Dès le 1er janvier 2013, dans la toute première page mise en ligne, Renaud Camus s'interroge sur la nouvelle relation instaurée entre son journal et ses lecteurs : « Ce n’est pas la même chose que d’écrire pour avoir des lecteurs dans un an, deux ans, cinq ans ou davantage, et d’écrire pour que ses phrases soient mises sous les yeux du public quelques heures plus tard. » Lui faudra t-il désormais penser à son public en écrivant ? Le mieux « serait de rester parfaitement naturel. » Mais c'est précisément, ajoute t-il, lorsqu'il écrit qu'il est « le moins emprunté ». Deux jours plus tard, nouveau développement sur la nature du journal :

Après tout ce journal reste un journal intime, officiellement, et demeure une enquête sur « ce que c’est que de vivre ». Or, « ce que c’est que de vivre », pour moi, en ce moment, c’est très principalement ce journal et son destin, son passage d’une ère médiologique à une autre et ce qu’il en advient, du point de vue de son contenu comme de son économie, de sa rédaction comme de sa « réception ».

On notera la collusion, asssez savoureuse, de l'intime et de l'officiel.
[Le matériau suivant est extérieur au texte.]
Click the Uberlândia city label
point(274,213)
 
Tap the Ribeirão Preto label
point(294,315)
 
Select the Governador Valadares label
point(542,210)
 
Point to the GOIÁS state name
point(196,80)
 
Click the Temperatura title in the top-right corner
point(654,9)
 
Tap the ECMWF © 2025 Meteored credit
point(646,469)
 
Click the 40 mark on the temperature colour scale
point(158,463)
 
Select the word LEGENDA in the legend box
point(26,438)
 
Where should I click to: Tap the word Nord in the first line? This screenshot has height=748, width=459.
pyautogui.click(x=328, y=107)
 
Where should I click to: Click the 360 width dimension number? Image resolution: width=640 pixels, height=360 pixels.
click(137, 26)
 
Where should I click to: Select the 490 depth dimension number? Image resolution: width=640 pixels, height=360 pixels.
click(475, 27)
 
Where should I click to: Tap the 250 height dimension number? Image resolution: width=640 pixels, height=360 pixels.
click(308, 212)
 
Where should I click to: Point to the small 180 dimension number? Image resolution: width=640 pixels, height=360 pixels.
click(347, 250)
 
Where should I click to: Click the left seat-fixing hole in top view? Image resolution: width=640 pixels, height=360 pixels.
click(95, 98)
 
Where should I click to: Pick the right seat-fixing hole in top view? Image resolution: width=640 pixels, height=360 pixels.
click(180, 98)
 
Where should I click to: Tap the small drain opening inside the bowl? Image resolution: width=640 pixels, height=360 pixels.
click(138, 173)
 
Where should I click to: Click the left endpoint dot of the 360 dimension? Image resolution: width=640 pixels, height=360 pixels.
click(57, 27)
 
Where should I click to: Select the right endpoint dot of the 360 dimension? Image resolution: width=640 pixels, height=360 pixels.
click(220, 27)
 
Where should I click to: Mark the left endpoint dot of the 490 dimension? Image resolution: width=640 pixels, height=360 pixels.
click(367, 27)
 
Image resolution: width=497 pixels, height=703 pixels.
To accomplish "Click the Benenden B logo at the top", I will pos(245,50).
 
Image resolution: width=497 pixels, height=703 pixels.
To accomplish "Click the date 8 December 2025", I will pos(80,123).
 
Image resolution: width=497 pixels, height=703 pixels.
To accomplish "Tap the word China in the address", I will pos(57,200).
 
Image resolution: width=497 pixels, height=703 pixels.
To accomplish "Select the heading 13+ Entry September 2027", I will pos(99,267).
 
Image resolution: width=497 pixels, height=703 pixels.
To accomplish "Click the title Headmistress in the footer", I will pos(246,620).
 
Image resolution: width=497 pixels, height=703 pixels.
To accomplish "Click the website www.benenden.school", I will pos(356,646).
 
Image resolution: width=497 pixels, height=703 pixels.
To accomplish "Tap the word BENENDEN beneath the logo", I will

Parallèlement à la publication immédiate du journal, le diariste rejoint, avec prudence, les réseaux dits « sociaux » : Facebook, Twitter. Il est vrai qu'il le fait surtout pour le parti de l'In-nocence, organisation politique dont il est le président et qui, par un retour assez amusant, va plier le journal à une certaine discipline. Le 10 avril en effet, Renaud Camus revient sur une plainte que lui avait adressée Jean-Michel Leroy, le jeune secrétaire général de l'In-nocence : les entrées du journal en ligne auraient été plus courtes que celles de la version ancienne, sur papier.  Réaction de l'écrivain :

En fait il avait tout à fait tort, il était victime d’une illusion de lecture : il y a au contraire plus de texte dans la nouvelle formule, suivant le nouveau média, qu’il n’y en avait précédemment (et nous aurons beaucoup de mal, à la fin de l’année, si Dieu me prête vie, à faire un unique volume de tout 2013…). Pourtant j’ai été sensible aux doléances leroyalistes, comme à toutes, et depuis lors je me crois obligé, par exemple, de fournir une entrée par jour, sans exception, comme pour les autoportraits, alors que jadis, dans les périodes de coups de collier d’autre part, une semaine entière pouvait se passer, et parfois presque un mois, sans que j’intervienne entre ces annales.

Cette nouvelle discipline induit évidemment de nouveaux modes de lecture : il est probable que les lecteurs de Renaud Camus se rendent sinon chaque jour, du moins le plus régulièrement possible sur renaud-camus.net afin d'y découvrir l'entrée du jour. L'auteur de ces lignes, effroyable lève-tôt, découvre ainsi vers cinq heures du matin la page « journalière » que le diariste a postée quelques heures auparavant. Peut-on aller jusqu'à assigner à cette forme de proximité dans le temps une plus grande intimité dans la relation de l'écrivain à son lecteur ? L'échec relatif de la mise en ligne gratuite du journal sur le site de Boulevard Voltaire semblerait le confirmer : la confusion d'Alice Braitberg, citée par Renaud Camus à la date du 20 juillet 2013 et qui réplique, sur Boulevard Voltaire, en ne faisant nulle différence entre le journal de son interlocuteur et son propre blog (en d'autres termes, entre ce qui demeure, qu'on le veuille ou non, une œuvre littéraire et un produit de basse consommation) est sur ce point révélatrice.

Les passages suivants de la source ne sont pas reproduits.